This probably won't have a lot of interest, but I would love to see a public facing API for developers to integrate D&D beyond character sheets into their applications. I've got a project a client ordered I could repurpose into a simple VTT afterwards with a bit of work, and would love to hook into your character sheets.
Also, support for the TCE sorcerer subclasses (aberrant mind, clockwork soul) swapping out spells from their expanded spell lists as listed in the feature would be nice too.
please give us a way to opt out of one dnd because i already see problems with the spell list and changes to feats that will motivate me to just stick to 5th edition and maybe take some rules from one dnd
Is there an analytics option in the works that could be used to show a player how often they cast each spell? For character creation and selecting both known spells and prepared spells, I just think it would be helpful.

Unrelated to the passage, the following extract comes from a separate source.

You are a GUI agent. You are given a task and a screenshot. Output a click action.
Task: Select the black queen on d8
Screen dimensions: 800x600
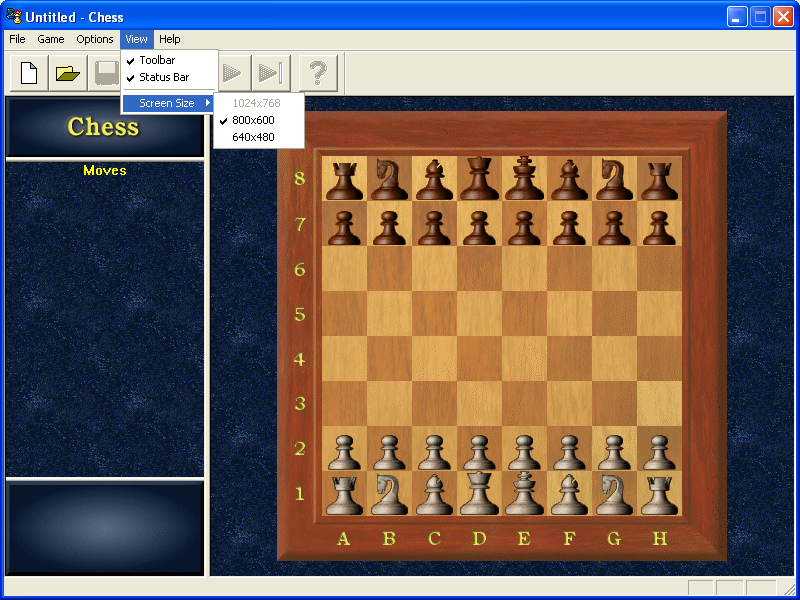(479, 178)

Is there an analytics option in the works that could be used to show a player how often they cast each spell? For character creation and selecting both known spells and prepared spells, I just think it would be helpful.

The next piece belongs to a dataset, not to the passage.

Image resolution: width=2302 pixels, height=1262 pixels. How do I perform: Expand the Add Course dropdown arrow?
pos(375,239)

As a stats guy, I'd LOVE this option! And as someone who always WANTS to try different spells, play a variety of tactics, I'd LOVE this option!
I know, playing as my Cleric in one campaign, that I usually use the same spells over and over... As my Artificer in another campaign I try to be more varied and creative whenever I can... I'd love to be able to look at my Cleric Spell List after each Long Rest and say, "huh, I've never used _______, I'll prepare it now and see what happens"
Now that the sources section is expanding, I would love a possibility to pin the Adventure I am DM'ing at the moment so I don't have to click around as much. (I think this would help on the mobile version on the site as well as there is no view all option there so I can't go to the adventure at all, and yes, I have the app and that works great, I just forget to use it sometimes.)
If it hasn't been requested yet: Using an adventure's pre-gen characters in the associated adventures without having to recreate the characters for those adventures. Not quite what was requested below as I think it would be best to use them associated with the adventure in which they appear and let people recreate them if they wish to use them elsewhere.
I recently bought Stormwreck Isle and it includes PDFs of the pre-gen characters but for the life of me I cannot seem to see if there is a way to add the characters straight to you dnd characters list in DnD beyond other than going through each step of the character builder? Is this correct?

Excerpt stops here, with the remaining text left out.